Modern Excel ships two completely separate comment systems inside the same workbook. The legacy notes that yellow-stickie veterans remember live in xl/comments1.xml. The newer threaded comments — the ones that look like Word review bubbles, support replies, and let you @-mention colleagues — live in a parallel folder, xl/threadedComments/, alongside a separate directory of personas in xl/persons/person.xml. The persona file is the part nobody looks at. Inside it, each commenter is identified by a long persona ID that resolves directly to a Microsoft 365 tenant GUID, an Active Directory object ID, or an email address — even when the visible display name has been edited or the comment thread itself has been resolved and hidden. This post walks through the structure of threaded comments, what each field reveals about your organisation and your collaborators, why the Document Inspector’s comment toggle does not fully erase the persona layer, and how to strip every trace before sharing workbooks externally.
Excel’s comment story changed in 2018. The legacy “notes” (the yellow stickies attached to a single cell, addressed to nobody, never threaded) still ship for backwards compatibility, but the default in Microsoft 365 is now a thread-aware comment system designed for real-time co-authoring. The two systems coexist in the same workbook, are stored in different folders, and have completely different metadata implications.
| Feature | Legacy notes | Threaded comments |
|---|---|---|
| XML location | xl/comments1.xml | xl/threadedComments/threadedComment1.xml |
| Author identity | Free-text string in authors/author | Persona ID resolved through xl/persons/person.xml |
| Threading | No | Parent / reply tree by GUID |
| Mentions (@) | No | Yes — references additional persona IDs |
| Resolved state | No | Yes — done="1" attribute on the root comment |
| Hidden from default UI when resolved | N/A | Yes — user must explicitly show resolved threads |
| Document Inspector reach | Removed by “Comments and annotations” | Removed unevenly — persons.xml frequently survives |
The mismatch matters because authors who use legacy notes assume their commenter identity is a single editable string, while threaded comments embed a structurally richer identity that points outwards into Microsoft 365 and Active Directory. Strip the visible display name and you have not removed the link.
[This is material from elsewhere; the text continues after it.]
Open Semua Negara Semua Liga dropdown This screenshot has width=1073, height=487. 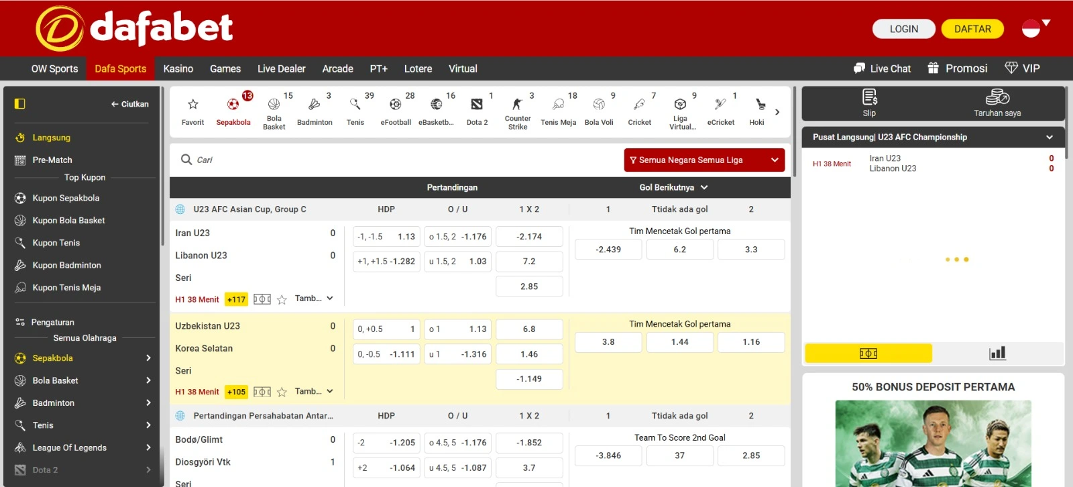(x=704, y=160)
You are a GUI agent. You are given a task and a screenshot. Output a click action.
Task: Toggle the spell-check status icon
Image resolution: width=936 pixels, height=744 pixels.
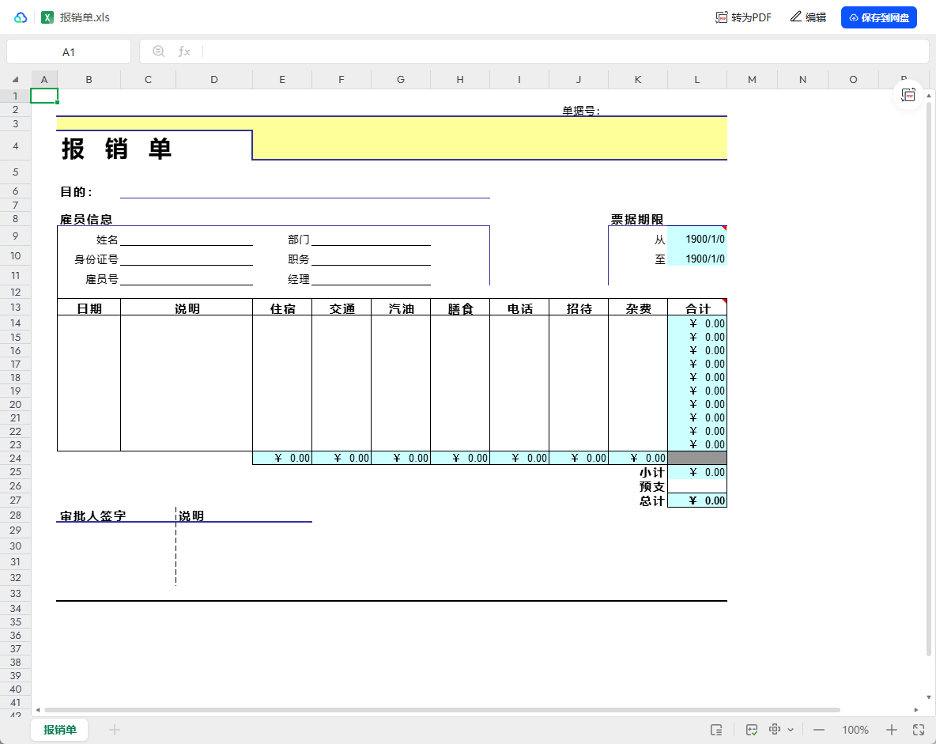tap(752, 730)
Workbooks created before threaded comments shipped occasionally carry a transitional layer in xl/commentsExt.xml that pre-dates the formal threadedComments folder. It is structurally similar but uses different namespace URIs. Treat any commentsExt file as part of the same audit surface.
An XLSX is a ZIP archive. Threaded comments and personas live in two parallel folders, both wired to worksheets and to each other through OPC relationships.
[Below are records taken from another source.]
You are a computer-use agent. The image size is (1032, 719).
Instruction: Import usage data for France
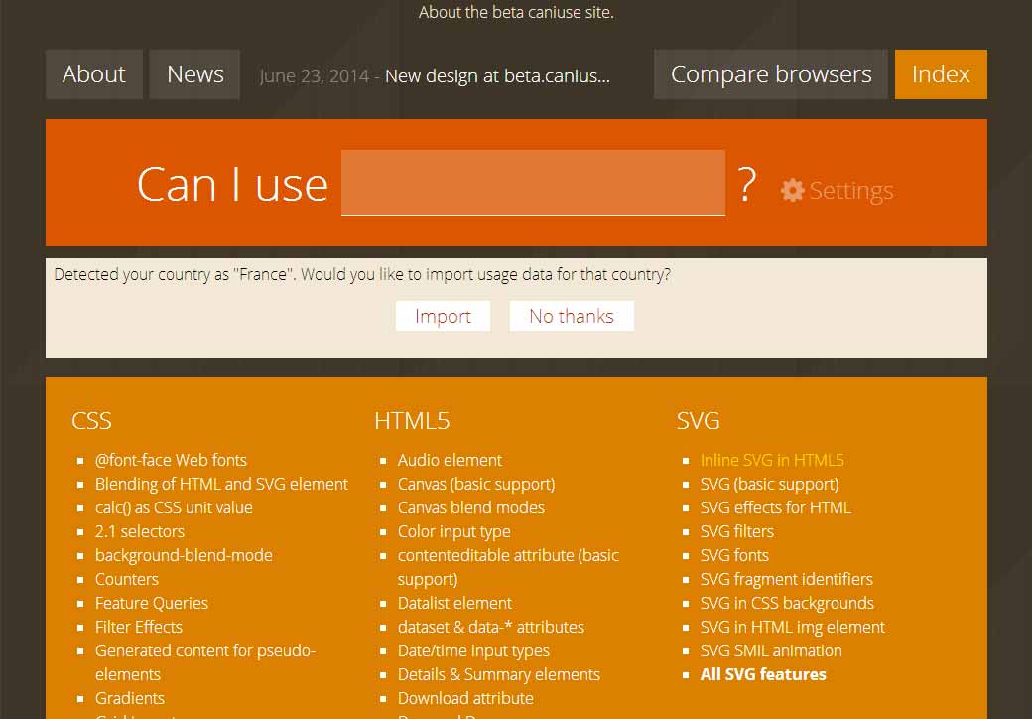[443, 316]
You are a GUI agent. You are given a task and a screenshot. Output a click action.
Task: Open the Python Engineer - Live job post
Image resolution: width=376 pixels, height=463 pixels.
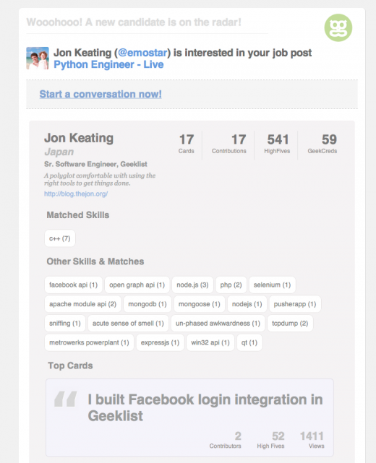pyautogui.click(x=108, y=64)
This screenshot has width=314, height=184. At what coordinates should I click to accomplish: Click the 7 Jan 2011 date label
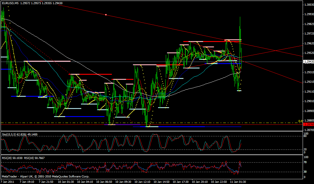[8, 181]
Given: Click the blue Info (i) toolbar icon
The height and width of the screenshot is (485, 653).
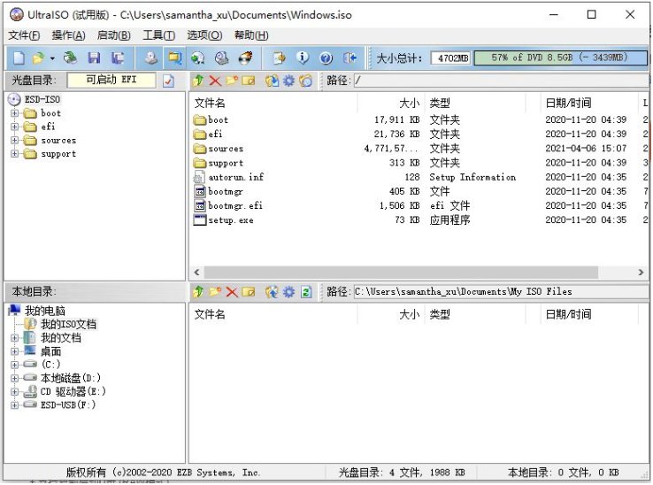Looking at the screenshot, I should [303, 58].
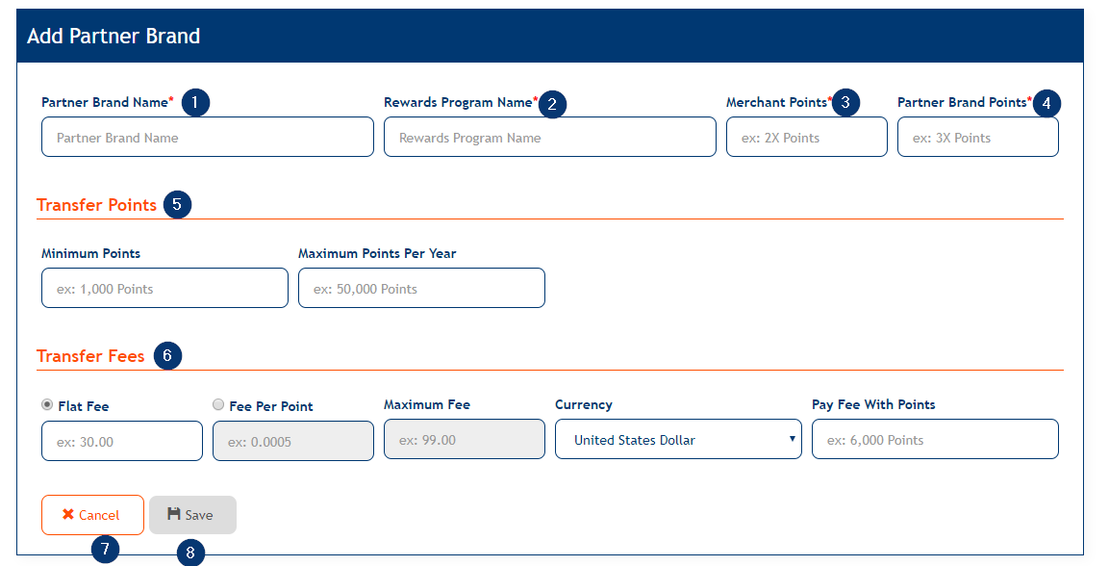The image size is (1109, 566).
Task: Click the number 1 callout badge
Action: tap(195, 102)
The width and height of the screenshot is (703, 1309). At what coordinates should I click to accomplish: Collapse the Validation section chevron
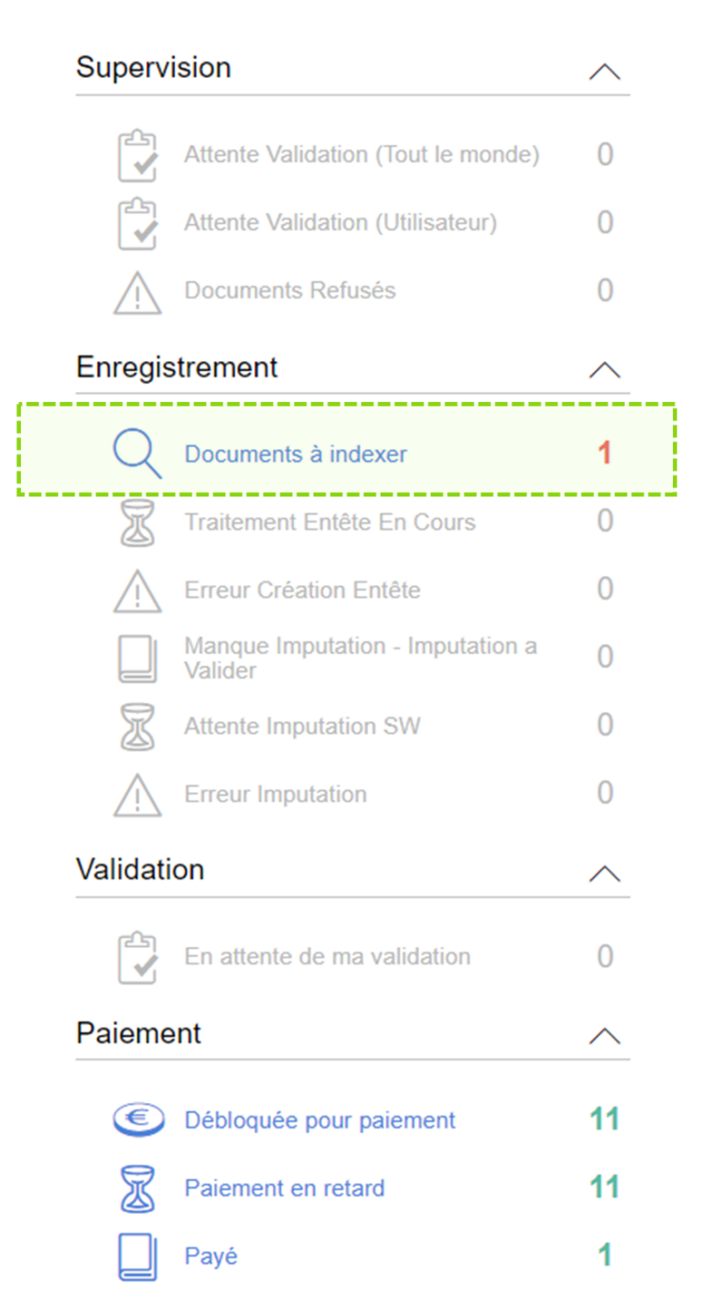[604, 873]
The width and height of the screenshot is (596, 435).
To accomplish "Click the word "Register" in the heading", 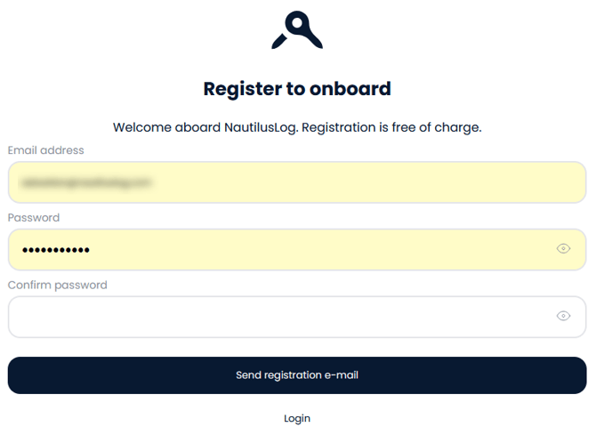I will 242,89.
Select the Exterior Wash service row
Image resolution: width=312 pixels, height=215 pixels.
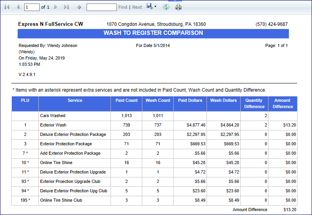click(53, 125)
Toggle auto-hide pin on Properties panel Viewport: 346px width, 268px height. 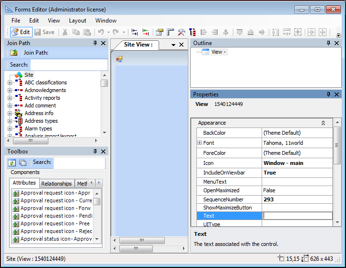(328, 94)
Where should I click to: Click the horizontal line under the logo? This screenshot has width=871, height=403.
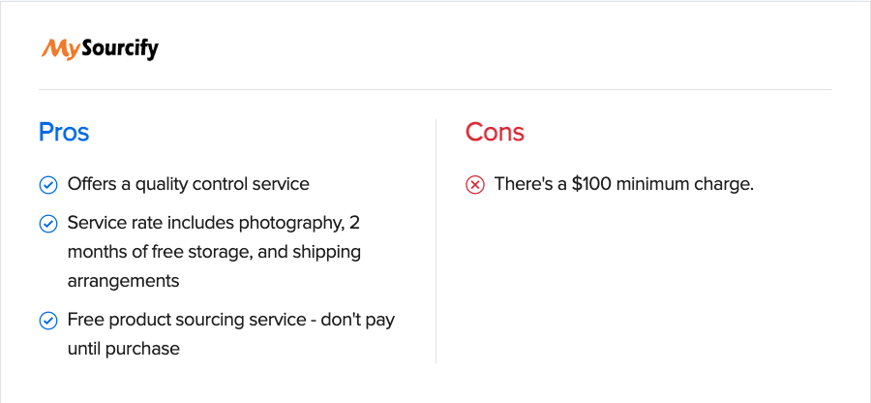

// XLSX layout fragment showing threaded comment storage
workbook.xlsx (zip)
├── [Content_Types].xml // declares threadedComment + person content types
├── xl/
│ ├── workbook.xml
│ ├── persons/
│ │ └── person.xml // <-- persona directory
│ ├── threadedComments/
│ │ ├── threadedComment1.xml // <-- per-sheet threads
│ │ └── threadedComment2.xml
│ ├── comments1.xml // legacy notes (often a stub)
│ └── worksheets/
│ ├── sheet1.xml
│ └── _rels/
│ └── sheet1.xml.rels // links sheet1 to threadedComment1.xml
The wiring is deliberately layered. Each worksheet’s _rels/sheetN.xml.rels points to a threadedComment part. That part references persona IDs, which in turn resolve through xl/persons/person.xml. Deleting the threaded comment file alone leaves orphaned personas behind; deleting the persons file alone leaves the threaded comments referring to phantom IDs that Excel will silently render as “Unknown User” while Excel itself still knows the original IDs sat in the file at some point.
xl/persons/person.xml is the single most identity-rich file most XLSX workbooks contain. Each <person> element carries a display name, a persona provider, a stable persona ID, and frequently an email-shaped userId that Excel uses to look the user up in Microsoft Graph.
// xl/persons/person.xml
<personList xmlns="http://schemas.microsoft.com/office/spreadsheetml/2018/threadedcomments">
<person
displayName="Alice Chen"
id="{5f3c8b81-3f17-4a8a-91b8-4c3b71a1e3d9}"
userId="alice.chen@contoso.com"
providerId="AD"/>
<person
displayName="Bob Marlow"
id="{9d8a4f1a-2c5e-4e63-b12c-7f0b2c8c8a13}"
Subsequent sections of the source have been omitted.